Festa del Soccorso – Foto Comune di San Severo, Dr. Princigallo
InsideCapitanata.it, San Severo (Fg), 17 maggio 2026 – Il culto mariano nella provincia di Foggia rappresenta da sempre un elemento che va oltre la dimensione strettamente religiosa, intrecciandosi con la memoria collettiva e con l’identità storica dei territori, spesso legata alla civiltà contadina.
Madonna dell’Incoronata, Madonna dei Sette Veli, Maria Santissima di Siponto: sono solo alcune delle principali espressioni di una devozione radicata e ancora oggi profondamente sentita.
In questi giorni a San Severo si celebra la Madonna del Soccorso, uno dei simboli religiosi più importanti della città e una delle feste più rappresentative dell’intera provincia di Foggia.

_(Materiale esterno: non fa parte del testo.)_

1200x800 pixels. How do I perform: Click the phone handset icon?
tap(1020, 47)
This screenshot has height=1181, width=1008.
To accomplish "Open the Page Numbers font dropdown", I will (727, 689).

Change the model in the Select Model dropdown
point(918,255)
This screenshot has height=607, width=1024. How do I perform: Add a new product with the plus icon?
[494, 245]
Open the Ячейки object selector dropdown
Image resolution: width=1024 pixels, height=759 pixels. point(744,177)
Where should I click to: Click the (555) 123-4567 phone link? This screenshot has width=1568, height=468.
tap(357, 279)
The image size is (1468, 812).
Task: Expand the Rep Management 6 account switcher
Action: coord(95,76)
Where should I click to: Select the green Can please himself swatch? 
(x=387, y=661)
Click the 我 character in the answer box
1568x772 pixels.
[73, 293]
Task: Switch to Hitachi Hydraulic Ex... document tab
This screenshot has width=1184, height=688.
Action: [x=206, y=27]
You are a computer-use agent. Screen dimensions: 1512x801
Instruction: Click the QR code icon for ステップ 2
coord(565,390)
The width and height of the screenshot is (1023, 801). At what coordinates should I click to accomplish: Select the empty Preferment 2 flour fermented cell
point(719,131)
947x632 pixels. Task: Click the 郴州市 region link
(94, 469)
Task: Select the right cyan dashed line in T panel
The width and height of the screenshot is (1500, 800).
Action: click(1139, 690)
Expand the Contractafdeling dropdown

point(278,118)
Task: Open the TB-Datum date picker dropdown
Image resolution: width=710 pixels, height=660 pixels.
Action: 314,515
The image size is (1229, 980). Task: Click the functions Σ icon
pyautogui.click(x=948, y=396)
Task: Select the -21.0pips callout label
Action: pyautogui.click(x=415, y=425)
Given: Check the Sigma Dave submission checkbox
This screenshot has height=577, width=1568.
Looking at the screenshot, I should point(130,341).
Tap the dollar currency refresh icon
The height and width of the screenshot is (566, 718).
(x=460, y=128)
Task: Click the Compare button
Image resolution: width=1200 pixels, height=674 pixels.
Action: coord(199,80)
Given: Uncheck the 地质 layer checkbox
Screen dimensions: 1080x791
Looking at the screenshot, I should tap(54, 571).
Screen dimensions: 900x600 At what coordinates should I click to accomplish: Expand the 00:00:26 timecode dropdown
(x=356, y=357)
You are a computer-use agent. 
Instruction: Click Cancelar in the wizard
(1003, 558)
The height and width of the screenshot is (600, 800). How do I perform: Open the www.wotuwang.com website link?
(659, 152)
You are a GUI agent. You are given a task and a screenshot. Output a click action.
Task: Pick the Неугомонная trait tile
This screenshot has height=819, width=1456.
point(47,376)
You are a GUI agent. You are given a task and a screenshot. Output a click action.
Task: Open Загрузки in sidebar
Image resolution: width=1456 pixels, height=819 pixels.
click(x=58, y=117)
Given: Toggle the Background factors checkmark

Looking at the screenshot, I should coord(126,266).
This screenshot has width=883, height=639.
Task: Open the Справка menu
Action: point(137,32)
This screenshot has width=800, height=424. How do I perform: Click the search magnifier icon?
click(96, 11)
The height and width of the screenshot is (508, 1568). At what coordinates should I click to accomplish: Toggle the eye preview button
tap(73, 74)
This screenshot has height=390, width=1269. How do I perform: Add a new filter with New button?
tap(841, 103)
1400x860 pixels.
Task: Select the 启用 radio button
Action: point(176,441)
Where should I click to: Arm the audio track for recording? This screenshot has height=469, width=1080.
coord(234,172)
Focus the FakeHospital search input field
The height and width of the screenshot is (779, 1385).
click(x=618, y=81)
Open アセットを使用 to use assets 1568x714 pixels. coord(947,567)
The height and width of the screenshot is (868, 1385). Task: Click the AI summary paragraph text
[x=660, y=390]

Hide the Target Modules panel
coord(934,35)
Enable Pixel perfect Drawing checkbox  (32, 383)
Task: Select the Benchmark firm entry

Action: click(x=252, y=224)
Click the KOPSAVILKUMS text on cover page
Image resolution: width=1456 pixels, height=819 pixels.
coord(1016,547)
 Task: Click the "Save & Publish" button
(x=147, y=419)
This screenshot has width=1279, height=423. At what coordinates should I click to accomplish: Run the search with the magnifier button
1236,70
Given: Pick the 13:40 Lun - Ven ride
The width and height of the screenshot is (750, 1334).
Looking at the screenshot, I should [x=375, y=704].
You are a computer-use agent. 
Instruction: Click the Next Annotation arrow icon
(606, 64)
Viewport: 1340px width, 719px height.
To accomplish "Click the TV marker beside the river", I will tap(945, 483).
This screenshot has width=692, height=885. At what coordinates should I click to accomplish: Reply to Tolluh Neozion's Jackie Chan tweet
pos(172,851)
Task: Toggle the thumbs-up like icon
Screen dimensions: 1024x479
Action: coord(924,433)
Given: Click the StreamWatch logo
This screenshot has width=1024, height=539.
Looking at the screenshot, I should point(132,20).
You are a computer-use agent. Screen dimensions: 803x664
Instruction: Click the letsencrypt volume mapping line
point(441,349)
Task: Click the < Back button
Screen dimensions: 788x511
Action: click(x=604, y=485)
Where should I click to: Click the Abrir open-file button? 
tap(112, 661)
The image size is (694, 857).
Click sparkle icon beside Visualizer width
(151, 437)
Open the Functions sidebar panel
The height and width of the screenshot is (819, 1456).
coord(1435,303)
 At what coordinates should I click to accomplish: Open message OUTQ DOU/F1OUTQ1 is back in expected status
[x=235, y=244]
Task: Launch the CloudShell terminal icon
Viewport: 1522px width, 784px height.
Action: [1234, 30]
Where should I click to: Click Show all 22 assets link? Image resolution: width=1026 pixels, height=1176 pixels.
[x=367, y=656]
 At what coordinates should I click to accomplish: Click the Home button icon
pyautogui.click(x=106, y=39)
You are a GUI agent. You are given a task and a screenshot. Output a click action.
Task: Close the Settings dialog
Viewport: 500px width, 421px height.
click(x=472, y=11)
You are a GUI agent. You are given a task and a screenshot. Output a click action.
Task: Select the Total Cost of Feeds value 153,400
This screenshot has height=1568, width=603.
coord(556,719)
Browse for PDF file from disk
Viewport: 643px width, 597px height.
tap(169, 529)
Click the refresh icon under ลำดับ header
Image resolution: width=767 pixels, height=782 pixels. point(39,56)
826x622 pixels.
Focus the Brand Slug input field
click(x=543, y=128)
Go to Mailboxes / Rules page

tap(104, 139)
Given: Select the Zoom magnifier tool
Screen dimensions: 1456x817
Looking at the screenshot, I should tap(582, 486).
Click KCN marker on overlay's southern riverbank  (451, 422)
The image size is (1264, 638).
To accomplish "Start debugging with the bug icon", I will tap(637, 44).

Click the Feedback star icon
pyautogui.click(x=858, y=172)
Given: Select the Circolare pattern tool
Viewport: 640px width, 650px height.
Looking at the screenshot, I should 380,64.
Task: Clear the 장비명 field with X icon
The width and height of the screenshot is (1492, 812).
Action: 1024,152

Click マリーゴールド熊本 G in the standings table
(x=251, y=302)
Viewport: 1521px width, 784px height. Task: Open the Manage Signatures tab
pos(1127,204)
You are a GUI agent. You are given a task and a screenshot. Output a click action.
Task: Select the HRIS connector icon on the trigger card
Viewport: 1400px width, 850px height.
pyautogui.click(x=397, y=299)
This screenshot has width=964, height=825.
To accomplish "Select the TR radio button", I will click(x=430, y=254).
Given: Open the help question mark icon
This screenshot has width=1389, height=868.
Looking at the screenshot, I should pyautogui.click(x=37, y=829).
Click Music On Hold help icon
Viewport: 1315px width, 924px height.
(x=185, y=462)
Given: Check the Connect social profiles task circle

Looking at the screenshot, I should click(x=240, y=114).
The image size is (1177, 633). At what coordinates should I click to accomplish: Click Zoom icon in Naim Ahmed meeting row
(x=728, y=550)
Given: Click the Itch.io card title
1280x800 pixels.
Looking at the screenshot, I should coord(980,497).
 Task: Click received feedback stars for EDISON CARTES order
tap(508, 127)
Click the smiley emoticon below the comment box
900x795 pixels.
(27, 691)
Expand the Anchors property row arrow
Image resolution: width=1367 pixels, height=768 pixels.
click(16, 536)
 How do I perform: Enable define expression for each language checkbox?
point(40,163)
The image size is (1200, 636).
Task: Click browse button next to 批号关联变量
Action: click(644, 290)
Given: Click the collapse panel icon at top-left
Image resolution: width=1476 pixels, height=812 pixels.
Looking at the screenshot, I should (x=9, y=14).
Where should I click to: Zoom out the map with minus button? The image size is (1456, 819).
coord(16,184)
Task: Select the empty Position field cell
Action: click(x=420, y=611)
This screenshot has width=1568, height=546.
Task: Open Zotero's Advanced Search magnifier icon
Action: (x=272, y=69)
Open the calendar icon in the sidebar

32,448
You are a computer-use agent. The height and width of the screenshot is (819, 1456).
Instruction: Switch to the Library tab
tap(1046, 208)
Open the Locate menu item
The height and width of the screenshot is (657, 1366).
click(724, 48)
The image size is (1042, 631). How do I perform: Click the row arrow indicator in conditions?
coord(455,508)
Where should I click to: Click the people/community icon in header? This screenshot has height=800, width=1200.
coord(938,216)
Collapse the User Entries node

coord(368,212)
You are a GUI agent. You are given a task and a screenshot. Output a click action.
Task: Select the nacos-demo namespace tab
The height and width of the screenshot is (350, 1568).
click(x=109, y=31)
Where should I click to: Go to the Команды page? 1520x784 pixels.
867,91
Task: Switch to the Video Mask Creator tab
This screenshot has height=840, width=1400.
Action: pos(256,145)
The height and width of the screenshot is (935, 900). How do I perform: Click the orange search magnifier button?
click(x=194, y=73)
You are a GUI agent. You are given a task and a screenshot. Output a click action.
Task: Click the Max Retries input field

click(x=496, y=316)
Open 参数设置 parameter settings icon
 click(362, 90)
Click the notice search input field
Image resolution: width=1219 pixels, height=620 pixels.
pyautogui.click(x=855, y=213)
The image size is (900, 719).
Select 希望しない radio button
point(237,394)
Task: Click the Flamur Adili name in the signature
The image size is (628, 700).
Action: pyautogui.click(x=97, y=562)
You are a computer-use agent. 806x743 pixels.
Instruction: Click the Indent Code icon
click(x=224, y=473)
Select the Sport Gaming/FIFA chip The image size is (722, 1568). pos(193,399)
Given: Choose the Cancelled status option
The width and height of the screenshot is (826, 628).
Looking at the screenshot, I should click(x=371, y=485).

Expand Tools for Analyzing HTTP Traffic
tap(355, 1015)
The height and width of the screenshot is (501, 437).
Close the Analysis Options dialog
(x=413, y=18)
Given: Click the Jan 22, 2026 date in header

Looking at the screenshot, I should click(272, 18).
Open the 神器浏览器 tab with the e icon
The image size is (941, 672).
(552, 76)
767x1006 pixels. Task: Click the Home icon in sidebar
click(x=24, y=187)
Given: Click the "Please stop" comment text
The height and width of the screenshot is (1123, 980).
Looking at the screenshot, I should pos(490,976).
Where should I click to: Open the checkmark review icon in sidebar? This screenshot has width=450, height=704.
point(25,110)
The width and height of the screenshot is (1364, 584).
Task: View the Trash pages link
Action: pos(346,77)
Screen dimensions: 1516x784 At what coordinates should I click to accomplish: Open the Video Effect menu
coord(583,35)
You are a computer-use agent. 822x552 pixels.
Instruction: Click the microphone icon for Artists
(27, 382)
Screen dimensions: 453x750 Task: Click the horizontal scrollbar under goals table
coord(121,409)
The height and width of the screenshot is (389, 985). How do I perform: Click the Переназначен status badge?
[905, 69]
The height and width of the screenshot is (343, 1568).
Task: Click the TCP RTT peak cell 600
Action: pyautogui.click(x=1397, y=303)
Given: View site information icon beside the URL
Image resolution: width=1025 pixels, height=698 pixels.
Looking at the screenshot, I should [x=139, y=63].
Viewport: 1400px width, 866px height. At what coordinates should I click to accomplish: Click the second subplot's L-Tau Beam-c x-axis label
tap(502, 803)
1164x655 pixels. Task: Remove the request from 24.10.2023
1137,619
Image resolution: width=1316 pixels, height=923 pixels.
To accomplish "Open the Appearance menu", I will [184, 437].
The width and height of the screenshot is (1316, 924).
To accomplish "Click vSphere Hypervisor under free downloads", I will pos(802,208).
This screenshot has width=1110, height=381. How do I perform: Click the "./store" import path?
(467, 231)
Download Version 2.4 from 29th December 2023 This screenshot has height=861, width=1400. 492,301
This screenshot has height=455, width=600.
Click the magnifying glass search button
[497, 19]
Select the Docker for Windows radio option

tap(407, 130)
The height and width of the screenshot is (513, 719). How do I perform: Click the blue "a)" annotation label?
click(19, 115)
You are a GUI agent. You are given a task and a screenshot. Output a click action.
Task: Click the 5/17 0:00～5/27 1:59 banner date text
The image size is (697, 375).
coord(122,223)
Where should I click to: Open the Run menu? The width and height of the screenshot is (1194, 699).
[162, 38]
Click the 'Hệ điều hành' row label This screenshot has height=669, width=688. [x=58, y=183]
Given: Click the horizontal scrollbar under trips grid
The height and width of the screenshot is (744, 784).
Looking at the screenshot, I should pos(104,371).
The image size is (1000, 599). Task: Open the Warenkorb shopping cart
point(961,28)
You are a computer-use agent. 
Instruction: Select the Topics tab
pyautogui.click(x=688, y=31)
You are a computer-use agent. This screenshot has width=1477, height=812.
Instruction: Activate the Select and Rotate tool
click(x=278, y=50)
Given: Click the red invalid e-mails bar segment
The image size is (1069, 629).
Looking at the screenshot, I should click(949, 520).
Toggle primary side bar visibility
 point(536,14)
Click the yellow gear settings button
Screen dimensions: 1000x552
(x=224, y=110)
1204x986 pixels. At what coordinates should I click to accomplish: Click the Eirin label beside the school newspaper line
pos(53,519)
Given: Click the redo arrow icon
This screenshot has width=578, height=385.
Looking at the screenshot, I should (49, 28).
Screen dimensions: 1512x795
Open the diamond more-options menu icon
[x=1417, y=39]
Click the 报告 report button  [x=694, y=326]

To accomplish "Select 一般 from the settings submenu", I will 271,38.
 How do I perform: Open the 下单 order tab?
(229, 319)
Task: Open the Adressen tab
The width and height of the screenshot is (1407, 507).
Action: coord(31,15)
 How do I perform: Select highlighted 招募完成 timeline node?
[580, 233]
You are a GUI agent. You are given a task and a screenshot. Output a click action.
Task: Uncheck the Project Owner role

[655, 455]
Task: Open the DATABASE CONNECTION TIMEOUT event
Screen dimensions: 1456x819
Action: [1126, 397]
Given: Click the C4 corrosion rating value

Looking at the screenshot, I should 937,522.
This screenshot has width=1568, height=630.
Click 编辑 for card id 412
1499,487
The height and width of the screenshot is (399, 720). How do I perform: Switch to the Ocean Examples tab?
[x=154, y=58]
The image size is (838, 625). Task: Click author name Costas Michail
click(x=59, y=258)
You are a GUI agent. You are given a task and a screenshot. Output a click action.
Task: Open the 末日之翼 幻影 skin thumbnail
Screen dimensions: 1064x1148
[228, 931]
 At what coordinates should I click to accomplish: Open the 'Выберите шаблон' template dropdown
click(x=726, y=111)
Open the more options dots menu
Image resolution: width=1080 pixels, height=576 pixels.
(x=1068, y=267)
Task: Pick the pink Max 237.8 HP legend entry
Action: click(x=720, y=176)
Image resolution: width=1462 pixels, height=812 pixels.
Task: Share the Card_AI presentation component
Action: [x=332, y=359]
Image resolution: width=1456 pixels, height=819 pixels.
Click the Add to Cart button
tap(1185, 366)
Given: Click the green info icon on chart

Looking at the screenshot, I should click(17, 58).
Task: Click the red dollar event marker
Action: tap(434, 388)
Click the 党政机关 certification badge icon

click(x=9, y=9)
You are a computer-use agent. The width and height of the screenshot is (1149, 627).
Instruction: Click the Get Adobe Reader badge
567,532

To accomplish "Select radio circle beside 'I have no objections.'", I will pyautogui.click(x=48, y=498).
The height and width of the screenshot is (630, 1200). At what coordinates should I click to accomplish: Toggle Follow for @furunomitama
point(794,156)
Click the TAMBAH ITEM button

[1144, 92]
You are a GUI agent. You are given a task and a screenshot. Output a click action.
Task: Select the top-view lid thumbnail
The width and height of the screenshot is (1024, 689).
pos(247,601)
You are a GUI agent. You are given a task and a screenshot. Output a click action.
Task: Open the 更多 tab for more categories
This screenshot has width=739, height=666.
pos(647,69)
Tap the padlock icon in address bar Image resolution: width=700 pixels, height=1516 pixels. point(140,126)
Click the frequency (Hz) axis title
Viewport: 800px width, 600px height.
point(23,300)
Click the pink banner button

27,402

La celebrazione, che si svolge nel mese di maggio, è tra le più spettacolari del territorio. La processione attraversa le principali vie cittadine ed è accompagnata dalle caratteristiche batterie pirotecniche, esplose a ritmo serrato, che rendono l’evento unico nel suo genere, mescolando fede, partecipazione popolare e forte impatto emotivo.
Per la comunità sanseverese, la Madonna del Soccorso non rappresenta soltanto la patrona religiosa, ma un vero e proprio simbolo identitario, capace di unire generazioni diverse nel segno della tradizione.
Nonostante le trasformazioni culturali e il dibattito contemporaneo sui temi della tradizione e della modernità, queste manifestazioni continuano a rappresentare un elemento centrale della cultura popolare del territorio.

(Approfondimento storico – rielaborazione da fonti storiche e Wikipedia)
Il culto della Madonna del Soccorso a San Severo è storicamente collegato alla presenza degli Agostiniani, che nella città ebbero un convento con annessa chiesa di Sant’Agostino, attestato già nel 1319. Dopo un periodo di allontanamento, i religiosi vi fecero ritorno nel 1514, promuovendo la devozione alla Madonna Nera.
Secondo la tradizione locale, la statua della Vergine — di origine quattrocentesca e successivamente rimaneggiata in epoca barocca — sarebbe giunta dalla Sicilia nel 1564.

Dopo la soppressione del convento avvenuta nel 1652, la devozione fu mantenuta viva dalle comunità locali, in particolare dai massari di campo, che si organizzarono in confraternita a partire dal XVII secolo, fino al riconoscimento ufficiale nei secoli successivi.
La Vergine nera, raffigurata con spighe di grano, un ramo d’ulivo e un grappolo d’uva, è tradizionalmente invocata come protettrice dei raccolti e dei campi contro siccità, tempeste e calamità naturali.